Intel® Endpoint Management Assistant requirements for Intel® AMT version 14 or later
Unable to provision endpoints with Intel® AMT version 14 or later even when the Intel® EMA configuration was working before with older AMT versions.
In some scenarios, Certificate vendors have renewed off the old Certificate chain, which will result in the intermediate chaining up to a SHA1 Signature Algorithm root CA.
Starting from Intel® Management Engine (ME) version 15.0 firmware for Intel®Chipset H platform, and Intel® ME 16.0 firmware for all platforms, Intel is removing support of SHA1 root certificates and RSA key sizes smaller than 2048 bits for Intel® AMT provisioning.
In those releases and later, it is no longer possible to add SHA1 hashes, and none of the certificates in the certificate chain can be SHA1-based, including the root certificate.

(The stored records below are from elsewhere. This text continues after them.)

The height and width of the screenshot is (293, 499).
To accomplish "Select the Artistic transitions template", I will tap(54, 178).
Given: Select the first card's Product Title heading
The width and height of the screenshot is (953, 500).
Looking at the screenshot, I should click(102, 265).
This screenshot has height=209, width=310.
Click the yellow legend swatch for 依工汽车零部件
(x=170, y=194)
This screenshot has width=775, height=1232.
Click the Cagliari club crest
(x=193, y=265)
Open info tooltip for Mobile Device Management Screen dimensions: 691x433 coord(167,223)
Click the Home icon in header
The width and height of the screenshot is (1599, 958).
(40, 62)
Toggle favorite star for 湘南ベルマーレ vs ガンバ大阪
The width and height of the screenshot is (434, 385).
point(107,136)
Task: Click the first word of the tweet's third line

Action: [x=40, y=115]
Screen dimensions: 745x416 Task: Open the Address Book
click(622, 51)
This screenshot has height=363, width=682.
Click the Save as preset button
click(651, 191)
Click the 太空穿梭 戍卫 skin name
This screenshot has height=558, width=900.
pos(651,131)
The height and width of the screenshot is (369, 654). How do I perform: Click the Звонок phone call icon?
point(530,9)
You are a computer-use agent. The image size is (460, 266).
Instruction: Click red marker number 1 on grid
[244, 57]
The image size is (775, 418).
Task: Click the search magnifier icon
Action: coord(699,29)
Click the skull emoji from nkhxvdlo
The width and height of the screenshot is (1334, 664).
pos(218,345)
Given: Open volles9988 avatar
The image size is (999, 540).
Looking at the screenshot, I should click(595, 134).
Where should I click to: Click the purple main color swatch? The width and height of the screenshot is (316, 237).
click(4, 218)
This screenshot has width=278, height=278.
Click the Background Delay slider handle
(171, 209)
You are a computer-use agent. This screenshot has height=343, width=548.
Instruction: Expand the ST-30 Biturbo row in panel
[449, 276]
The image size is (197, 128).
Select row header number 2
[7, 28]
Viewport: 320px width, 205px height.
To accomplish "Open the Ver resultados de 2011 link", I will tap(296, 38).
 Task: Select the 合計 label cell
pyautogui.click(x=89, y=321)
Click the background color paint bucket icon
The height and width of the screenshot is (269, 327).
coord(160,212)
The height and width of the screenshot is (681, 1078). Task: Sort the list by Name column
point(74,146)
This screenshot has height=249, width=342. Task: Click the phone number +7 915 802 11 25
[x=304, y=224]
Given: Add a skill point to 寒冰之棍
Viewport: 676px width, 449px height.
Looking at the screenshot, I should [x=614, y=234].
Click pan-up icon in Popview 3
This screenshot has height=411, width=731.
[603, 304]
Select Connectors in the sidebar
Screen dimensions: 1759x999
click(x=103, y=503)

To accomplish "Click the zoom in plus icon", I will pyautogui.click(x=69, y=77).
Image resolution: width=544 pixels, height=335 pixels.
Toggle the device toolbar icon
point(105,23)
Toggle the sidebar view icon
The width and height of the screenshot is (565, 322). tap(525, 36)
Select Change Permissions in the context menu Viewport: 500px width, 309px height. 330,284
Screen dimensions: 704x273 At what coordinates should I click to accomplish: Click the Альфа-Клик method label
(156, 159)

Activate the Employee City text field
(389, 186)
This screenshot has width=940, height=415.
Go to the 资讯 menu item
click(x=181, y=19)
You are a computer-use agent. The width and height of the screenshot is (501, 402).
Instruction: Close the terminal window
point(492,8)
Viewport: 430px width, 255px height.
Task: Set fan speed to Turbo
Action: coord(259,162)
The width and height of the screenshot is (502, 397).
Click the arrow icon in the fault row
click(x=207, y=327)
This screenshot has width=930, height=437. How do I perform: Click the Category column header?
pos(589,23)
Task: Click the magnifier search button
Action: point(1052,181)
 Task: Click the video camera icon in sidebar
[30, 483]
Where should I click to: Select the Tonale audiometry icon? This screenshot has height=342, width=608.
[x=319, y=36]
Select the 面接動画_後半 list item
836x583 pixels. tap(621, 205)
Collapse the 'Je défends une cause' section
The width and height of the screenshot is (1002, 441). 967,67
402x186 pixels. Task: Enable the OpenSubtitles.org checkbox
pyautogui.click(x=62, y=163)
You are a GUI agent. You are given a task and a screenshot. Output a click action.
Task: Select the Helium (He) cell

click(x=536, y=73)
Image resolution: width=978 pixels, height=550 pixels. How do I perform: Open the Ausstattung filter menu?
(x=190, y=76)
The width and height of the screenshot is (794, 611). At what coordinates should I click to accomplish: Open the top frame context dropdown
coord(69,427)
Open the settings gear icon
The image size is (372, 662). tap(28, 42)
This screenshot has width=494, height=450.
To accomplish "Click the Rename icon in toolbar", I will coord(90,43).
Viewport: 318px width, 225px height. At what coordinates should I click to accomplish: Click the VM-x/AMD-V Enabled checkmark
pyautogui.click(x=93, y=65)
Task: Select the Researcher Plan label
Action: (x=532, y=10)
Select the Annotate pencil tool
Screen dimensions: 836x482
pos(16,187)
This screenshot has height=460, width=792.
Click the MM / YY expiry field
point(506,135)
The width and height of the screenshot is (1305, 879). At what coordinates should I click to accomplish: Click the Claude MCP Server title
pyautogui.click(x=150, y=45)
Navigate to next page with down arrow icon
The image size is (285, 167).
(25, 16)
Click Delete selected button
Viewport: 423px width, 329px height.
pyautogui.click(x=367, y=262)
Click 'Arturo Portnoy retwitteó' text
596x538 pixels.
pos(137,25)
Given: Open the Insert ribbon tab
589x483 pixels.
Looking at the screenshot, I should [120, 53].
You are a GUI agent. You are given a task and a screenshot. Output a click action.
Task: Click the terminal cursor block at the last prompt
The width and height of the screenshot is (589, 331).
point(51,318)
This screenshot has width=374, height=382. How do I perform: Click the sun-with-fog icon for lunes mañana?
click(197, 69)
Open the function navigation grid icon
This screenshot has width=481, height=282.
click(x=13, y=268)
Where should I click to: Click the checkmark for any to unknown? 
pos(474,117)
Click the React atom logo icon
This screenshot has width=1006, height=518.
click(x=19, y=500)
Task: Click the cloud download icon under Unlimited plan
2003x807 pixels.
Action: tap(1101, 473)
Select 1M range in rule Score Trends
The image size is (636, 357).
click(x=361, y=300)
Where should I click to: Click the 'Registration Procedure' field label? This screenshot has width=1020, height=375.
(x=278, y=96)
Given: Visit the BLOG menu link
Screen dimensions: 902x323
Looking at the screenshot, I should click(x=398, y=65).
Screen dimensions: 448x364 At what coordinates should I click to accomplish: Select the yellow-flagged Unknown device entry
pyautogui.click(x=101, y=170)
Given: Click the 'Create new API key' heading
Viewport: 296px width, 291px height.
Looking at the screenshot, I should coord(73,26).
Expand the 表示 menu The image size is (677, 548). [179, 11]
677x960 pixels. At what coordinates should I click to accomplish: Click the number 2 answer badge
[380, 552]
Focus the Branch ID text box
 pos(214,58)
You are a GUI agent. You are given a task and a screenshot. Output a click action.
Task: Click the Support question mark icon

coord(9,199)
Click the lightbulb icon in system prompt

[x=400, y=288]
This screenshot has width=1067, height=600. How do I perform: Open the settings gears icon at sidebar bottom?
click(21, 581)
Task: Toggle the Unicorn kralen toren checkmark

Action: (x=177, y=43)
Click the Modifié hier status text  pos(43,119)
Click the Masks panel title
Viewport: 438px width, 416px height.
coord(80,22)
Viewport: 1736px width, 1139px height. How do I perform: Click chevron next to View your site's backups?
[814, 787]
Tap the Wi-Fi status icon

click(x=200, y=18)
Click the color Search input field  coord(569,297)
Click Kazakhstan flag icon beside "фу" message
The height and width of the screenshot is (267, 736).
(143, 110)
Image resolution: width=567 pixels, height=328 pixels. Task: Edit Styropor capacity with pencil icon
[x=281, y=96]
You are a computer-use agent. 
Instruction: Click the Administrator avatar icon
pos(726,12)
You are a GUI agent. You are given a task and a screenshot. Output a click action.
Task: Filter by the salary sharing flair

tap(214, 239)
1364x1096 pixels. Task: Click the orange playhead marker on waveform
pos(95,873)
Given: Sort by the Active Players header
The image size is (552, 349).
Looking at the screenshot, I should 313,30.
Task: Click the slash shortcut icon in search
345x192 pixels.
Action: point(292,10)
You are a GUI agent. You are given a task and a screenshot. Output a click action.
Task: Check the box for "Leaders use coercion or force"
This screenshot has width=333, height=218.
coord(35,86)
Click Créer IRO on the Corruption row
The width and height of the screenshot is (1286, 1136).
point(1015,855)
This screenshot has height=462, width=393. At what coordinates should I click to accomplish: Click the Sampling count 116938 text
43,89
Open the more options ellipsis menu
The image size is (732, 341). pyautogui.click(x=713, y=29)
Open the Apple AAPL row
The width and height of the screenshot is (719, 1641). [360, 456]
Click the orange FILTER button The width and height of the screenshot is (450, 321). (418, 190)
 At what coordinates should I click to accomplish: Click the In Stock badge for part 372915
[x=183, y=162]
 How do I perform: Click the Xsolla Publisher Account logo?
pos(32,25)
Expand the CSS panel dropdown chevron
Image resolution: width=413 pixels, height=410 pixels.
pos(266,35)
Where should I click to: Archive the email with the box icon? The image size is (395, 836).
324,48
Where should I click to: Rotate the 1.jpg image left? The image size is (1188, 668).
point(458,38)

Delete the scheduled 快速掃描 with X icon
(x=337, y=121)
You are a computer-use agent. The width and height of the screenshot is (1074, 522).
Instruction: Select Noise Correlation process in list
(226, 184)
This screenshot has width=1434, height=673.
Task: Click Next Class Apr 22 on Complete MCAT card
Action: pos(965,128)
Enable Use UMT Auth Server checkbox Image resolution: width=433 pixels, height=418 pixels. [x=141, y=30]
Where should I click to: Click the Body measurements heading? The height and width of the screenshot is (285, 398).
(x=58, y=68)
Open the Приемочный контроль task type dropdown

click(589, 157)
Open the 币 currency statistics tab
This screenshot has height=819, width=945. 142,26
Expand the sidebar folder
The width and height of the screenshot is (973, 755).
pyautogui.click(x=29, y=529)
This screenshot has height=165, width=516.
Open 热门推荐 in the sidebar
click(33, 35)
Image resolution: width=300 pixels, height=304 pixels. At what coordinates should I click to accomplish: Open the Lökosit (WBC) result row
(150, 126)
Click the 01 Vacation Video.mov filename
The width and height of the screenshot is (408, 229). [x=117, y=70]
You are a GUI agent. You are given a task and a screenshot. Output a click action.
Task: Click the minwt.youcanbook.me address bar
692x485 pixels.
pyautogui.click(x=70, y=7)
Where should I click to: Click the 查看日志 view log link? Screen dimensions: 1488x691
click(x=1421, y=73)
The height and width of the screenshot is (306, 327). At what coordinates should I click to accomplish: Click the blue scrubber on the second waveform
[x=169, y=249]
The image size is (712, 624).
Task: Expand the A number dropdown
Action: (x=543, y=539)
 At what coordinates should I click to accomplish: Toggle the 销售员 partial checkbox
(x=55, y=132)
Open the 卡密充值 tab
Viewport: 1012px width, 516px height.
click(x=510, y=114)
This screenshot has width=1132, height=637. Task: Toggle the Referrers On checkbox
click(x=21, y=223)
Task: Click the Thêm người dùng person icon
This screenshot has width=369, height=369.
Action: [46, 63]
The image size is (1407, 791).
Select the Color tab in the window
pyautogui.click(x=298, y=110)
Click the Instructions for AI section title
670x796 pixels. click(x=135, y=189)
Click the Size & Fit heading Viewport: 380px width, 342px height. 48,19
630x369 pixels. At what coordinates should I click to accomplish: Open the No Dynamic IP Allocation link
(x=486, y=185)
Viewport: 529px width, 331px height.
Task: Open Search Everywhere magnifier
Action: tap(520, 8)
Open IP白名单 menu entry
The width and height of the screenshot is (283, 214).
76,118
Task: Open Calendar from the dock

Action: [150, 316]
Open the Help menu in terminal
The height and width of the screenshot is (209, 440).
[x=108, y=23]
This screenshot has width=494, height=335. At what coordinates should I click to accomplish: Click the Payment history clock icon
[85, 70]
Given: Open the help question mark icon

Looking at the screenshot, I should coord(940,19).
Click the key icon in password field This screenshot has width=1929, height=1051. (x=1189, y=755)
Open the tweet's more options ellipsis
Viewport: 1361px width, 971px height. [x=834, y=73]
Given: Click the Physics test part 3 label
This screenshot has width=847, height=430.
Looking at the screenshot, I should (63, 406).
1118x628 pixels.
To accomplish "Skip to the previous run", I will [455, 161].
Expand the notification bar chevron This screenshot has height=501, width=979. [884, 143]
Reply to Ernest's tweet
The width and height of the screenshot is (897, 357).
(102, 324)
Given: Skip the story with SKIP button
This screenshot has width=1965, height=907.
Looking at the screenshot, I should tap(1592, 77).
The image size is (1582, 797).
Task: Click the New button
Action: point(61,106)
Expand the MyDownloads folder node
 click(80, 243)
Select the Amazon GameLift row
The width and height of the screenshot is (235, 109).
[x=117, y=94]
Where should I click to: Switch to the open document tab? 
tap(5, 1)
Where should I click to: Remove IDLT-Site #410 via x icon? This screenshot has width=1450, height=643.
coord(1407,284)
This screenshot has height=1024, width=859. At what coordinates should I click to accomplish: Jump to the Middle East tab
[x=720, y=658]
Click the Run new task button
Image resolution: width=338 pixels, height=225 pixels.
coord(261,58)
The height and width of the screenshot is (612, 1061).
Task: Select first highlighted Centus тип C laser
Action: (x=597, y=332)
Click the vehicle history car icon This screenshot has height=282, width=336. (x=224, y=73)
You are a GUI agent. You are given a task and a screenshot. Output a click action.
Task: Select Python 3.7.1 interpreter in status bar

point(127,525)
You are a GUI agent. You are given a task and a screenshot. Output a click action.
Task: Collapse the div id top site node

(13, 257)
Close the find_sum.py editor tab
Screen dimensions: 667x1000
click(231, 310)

Source: Intel® AMT SDK Implementation and Reference Guide
The Certificate vendor needs to reissue the certificate that is signed by an intermediate cert. that supports SHA256 Signature Algorithm. That intermediate will map to the root CA that supports Intel AMT.
In the case of DigiCert, the required intermediate CA’s are shown below.
The chain supports SHA256 Signature Algorithm.
If the Certificate vendor issued a certificate that does not chain up to the DigiCert Global CA G2, then contact the vendor to reissue a certificate chain that looks like the screenshot above.